======== ITEMS

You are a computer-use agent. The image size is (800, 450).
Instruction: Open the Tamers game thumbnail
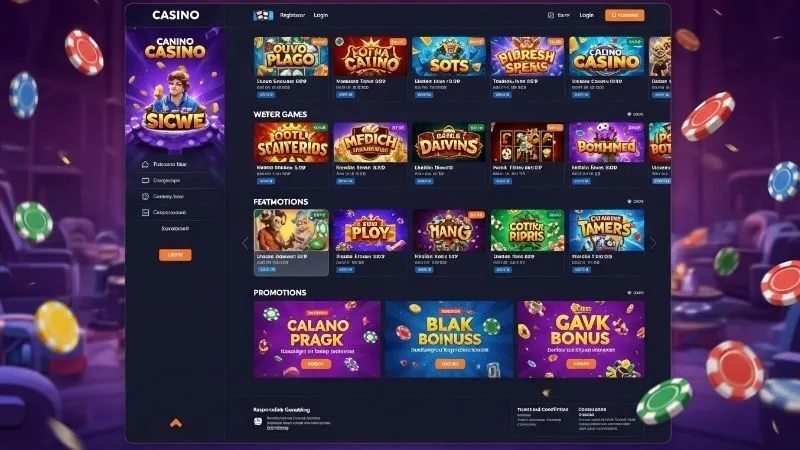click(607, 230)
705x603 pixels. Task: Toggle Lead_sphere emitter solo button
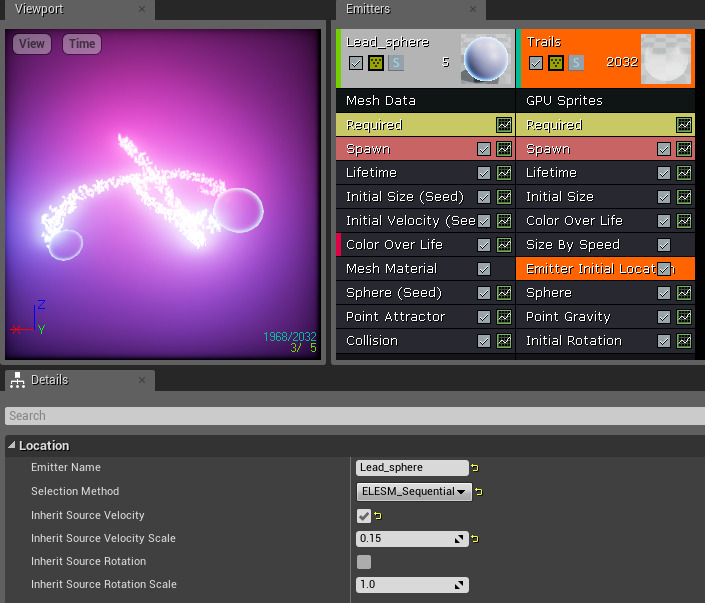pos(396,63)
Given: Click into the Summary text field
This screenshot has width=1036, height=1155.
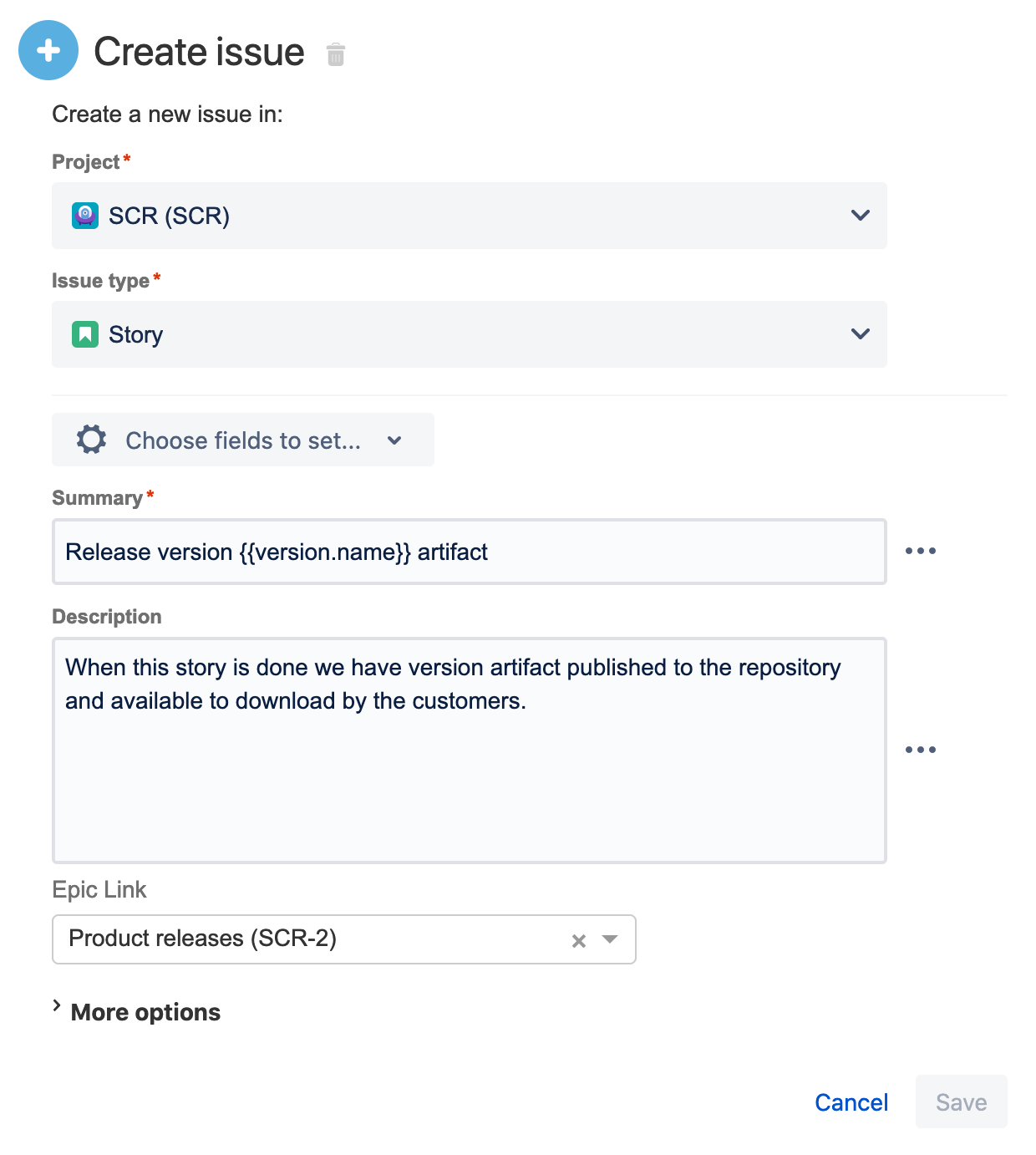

================

# REQUIRED WORK:
Format every line of the records above as a numbered list, skipping blank lines and leaving out the pictures.

# TASK OUTPUT:
1. You are a computer-use agent. The image size is (800, 450).
2. Instruction: Open the Tamers game thumbnail
3. click(607, 230)
4. 705x603 pixels. Task: Toggle Lead_sphere emitter solo button
5. pos(396,63)
6. Given: Click into the Summary text field
7. This screenshot has width=1036, height=1155.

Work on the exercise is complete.